# Start of Exercise material

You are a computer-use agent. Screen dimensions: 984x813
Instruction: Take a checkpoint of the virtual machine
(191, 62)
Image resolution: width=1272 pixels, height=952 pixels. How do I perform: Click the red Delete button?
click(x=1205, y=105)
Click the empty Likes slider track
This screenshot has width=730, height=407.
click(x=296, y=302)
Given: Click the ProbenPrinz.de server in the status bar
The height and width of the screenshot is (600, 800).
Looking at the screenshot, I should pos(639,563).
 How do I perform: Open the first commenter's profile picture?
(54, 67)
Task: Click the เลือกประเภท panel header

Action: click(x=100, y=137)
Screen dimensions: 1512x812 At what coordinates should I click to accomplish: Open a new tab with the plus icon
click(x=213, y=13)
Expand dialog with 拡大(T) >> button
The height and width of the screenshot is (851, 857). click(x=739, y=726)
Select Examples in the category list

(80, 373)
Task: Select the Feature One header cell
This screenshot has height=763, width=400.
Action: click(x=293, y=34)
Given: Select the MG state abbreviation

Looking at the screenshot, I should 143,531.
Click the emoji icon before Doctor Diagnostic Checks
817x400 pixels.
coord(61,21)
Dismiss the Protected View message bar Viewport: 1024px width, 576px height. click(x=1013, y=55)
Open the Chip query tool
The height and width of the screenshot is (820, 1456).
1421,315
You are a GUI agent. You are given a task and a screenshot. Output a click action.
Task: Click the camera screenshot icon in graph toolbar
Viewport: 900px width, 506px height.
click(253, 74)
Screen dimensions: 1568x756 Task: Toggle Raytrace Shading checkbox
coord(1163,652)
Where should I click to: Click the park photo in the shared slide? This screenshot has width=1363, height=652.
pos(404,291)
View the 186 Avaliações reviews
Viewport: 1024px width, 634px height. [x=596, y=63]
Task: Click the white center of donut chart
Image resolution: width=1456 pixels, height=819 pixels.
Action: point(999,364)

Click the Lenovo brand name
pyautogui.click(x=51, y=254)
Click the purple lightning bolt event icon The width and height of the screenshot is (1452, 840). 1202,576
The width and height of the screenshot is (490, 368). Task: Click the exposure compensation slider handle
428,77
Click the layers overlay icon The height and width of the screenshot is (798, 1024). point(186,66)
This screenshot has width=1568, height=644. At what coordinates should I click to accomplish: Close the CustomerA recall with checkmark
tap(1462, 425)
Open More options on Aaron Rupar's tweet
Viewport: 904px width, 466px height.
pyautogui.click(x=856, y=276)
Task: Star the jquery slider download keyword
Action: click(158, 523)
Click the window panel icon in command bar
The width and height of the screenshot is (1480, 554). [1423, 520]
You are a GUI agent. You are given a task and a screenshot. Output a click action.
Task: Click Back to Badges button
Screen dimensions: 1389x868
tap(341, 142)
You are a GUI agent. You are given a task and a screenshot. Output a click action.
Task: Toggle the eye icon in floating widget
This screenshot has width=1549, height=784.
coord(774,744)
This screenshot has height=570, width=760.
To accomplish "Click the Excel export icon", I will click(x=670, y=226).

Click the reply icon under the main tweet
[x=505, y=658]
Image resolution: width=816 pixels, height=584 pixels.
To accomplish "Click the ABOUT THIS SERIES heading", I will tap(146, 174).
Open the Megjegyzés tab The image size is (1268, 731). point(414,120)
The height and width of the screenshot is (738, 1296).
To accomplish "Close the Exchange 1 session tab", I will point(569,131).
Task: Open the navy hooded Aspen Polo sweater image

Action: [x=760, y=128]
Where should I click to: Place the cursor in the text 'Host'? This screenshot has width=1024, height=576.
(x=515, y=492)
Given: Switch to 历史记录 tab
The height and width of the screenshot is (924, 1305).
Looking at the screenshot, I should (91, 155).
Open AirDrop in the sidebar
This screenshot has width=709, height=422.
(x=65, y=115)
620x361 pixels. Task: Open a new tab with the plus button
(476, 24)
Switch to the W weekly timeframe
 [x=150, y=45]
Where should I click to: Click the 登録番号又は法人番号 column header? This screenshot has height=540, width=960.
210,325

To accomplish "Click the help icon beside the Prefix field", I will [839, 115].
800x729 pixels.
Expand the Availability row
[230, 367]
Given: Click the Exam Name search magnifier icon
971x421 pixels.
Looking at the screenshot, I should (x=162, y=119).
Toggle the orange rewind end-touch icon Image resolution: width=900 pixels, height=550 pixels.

# End of Exercise material

What is expected: Return every one of the items above verbatim, line for line, with nothing added or left out.

Output for this exercise:
You are a computer-use agent. Screen dimensions: 984x813
Instruction: Take a checkpoint of the virtual machine
(191, 62)
Image resolution: width=1272 pixels, height=952 pixels. How do I perform: Click the red Delete button?
click(x=1205, y=105)
Click the empty Likes slider track
This screenshot has width=730, height=407.
click(x=296, y=302)
Given: Click the ProbenPrinz.de server in the status bar
The height and width of the screenshot is (600, 800).
Looking at the screenshot, I should pos(639,563).
 How do I perform: Open the first commenter's profile picture?
(54, 67)
Task: Click the เลือกประเภท panel header

Action: click(x=100, y=137)
Screen dimensions: 1512x812 At what coordinates should I click to accomplish: Open a new tab with the plus icon
click(x=213, y=13)
Expand dialog with 拡大(T) >> button
The height and width of the screenshot is (851, 857). click(x=739, y=726)
Select Examples in the category list

(80, 373)
Task: Select the Feature One header cell
This screenshot has height=763, width=400.
Action: click(x=293, y=34)
Given: Select the MG state abbreviation

Looking at the screenshot, I should 143,531.
Click the emoji icon before Doctor Diagnostic Checks
817x400 pixels.
coord(61,21)
Dismiss the Protected View message bar Viewport: 1024px width, 576px height. click(x=1013, y=55)
Open the Chip query tool
The height and width of the screenshot is (820, 1456).
1421,315
You are a GUI agent. You are given a task and a screenshot. Output a click action.
Task: Click the camera screenshot icon in graph toolbar
Viewport: 900px width, 506px height.
click(253, 74)
Screen dimensions: 1568x756 Task: Toggle Raytrace Shading checkbox
coord(1163,652)
Where should I click to: Click the park photo in the shared slide? This screenshot has width=1363, height=652.
pos(404,291)
View the 186 Avaliações reviews
Viewport: 1024px width, 634px height. [x=596, y=63]
Task: Click the white center of donut chart
Image resolution: width=1456 pixels, height=819 pixels.
Action: point(999,364)

Click the Lenovo brand name
pyautogui.click(x=51, y=254)
Click the purple lightning bolt event icon The width and height of the screenshot is (1452, 840). 1202,576
The width and height of the screenshot is (490, 368). Task: Click the exposure compensation slider handle
428,77
Click the layers overlay icon The height and width of the screenshot is (798, 1024). point(186,66)
This screenshot has width=1568, height=644. At what coordinates should I click to accomplish: Close the CustomerA recall with checkmark
tap(1462, 425)
Open More options on Aaron Rupar's tweet
Viewport: 904px width, 466px height.
pyautogui.click(x=856, y=276)
Task: Star the jquery slider download keyword
Action: click(158, 523)
Click the window panel icon in command bar
The width and height of the screenshot is (1480, 554). [1423, 520]
You are a GUI agent. You are given a task and a screenshot. Output a click action.
Task: Click Back to Badges button
Screen dimensions: 1389x868
tap(341, 142)
You are a GUI agent. You are given a task and a screenshot. Output a click action.
Task: Toggle the eye icon in floating widget
This screenshot has width=1549, height=784.
coord(774,744)
This screenshot has height=570, width=760.
To accomplish "Click the Excel export icon", I will click(x=670, y=226).

Click the reply icon under the main tweet
[x=505, y=658]
Image resolution: width=816 pixels, height=584 pixels.
To accomplish "Click the ABOUT THIS SERIES heading", I will tap(146, 174).
Open the Megjegyzés tab The image size is (1268, 731). point(414,120)
The height and width of the screenshot is (738, 1296).
To accomplish "Close the Exchange 1 session tab", I will point(569,131).
Task: Open the navy hooded Aspen Polo sweater image

Action: [x=760, y=128]
Where should I click to: Place the cursor in the text 'Host'? This screenshot has width=1024, height=576.
(x=515, y=492)
Given: Switch to 历史记录 tab
The height and width of the screenshot is (924, 1305).
Looking at the screenshot, I should (91, 155).
Open AirDrop in the sidebar
This screenshot has width=709, height=422.
(x=65, y=115)
620x361 pixels. Task: Open a new tab with the plus button
(476, 24)
Switch to the W weekly timeframe
 [x=150, y=45]
Where should I click to: Click the 登録番号又は法人番号 column header? This screenshot has height=540, width=960.
210,325

To accomplish "Click the help icon beside the Prefix field", I will [839, 115].
800x729 pixels.
Expand the Availability row
[230, 367]
Given: Click the Exam Name search magnifier icon
971x421 pixels.
Looking at the screenshot, I should (x=162, y=119).
Toggle the orange rewind end-touch icon Image resolution: width=900 pixels, height=550 pixels.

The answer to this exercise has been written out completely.